(7:00 p.m. on Monday, October 14, 2013, Globe Hall, High Tech Building, Montgomery College Germantown campus)
It is an honor and a pleasure for me to introduce Arun Gandhi, a fellow countryman from India and the grandson of the world-renown Mahatma Gandhi, the father of the modern nation of India. Employing non-violent disobedience, Mahatma Gandhi led India to independence and inspired movements for civil rights and freedom across the world, including Martin Luther King’s Civil Rights Movement in the United States.
Like his grandfather, Arun Gandhi, an author and socio-political activist, has devoted and dedicated his life to the pursuit of non-violence despite the prejudice, hostility, and discrimination he endured early on in his life.
Arun Gandhi was born in Durban, South Africa on April 14, 1934. As a person of Indian heritage, Arun’s childhood days in South Africa’s apartheid were difficult and dreadful. He was demeaned by Europeans for not being white, abandoned and alienated by Africans for not being black, and subject to racially motivated violence from extremists in both groups.
From 1946 to 1948, Arun lived in India with his grandfather Mahatma Gandhi. During these two years, Arun experienced first-hand the turbulent period in India’s history to free itself from British rule. These events and his grandfather’s teachings strongly influenced and shaped Arun’s perspectives on the significance of non-violence in the resolution of conflict.
After the assassination of his grandfather Mahatma Gandhi in1948, Arun decided to be guided by the principles of his grandfather and to dedicate his life to ending senseless violence and to defending those whose human rights are threatened.

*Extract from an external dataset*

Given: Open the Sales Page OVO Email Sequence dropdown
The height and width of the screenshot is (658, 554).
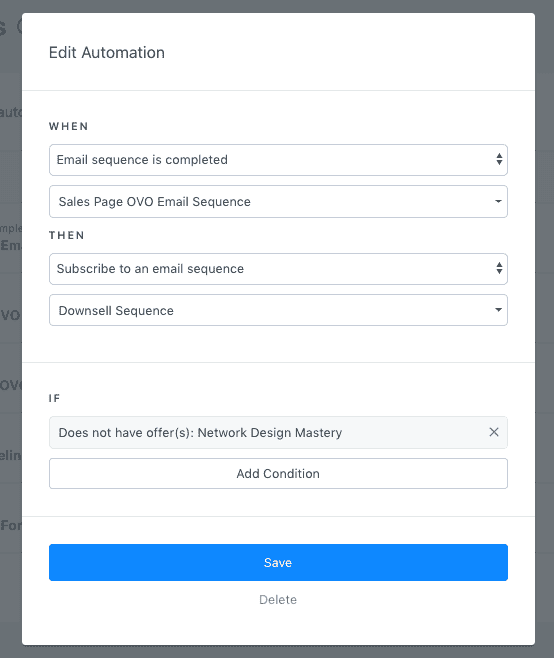Looking at the screenshot, I should 278,201.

In 1956, Arun returned from South Africa to India to spread his father’s ashes on the River Ganges; while in India, Arun was hospitalized and decided to marry Sunanda, his nurse. Since the apartheid government denied Sunanda entry into South Africa, the couple stayed in India, and Arun became a journalist for The Times of India.
In 1987, Arun and his wife moved to the United States to work at the University of Mississippi on a study examining the types of prejudices that existed in India, the United States, and South Africa. Afterward they moved to Tennessee and founded the M. K. Gandhi Institute for Nonviolence, dedicated to applying the principles of nonviolence locally and globally. In 2007, after the passing of his wife, the Institute moved to Rochester, New York, and is currently located on the University of Rochester Campus.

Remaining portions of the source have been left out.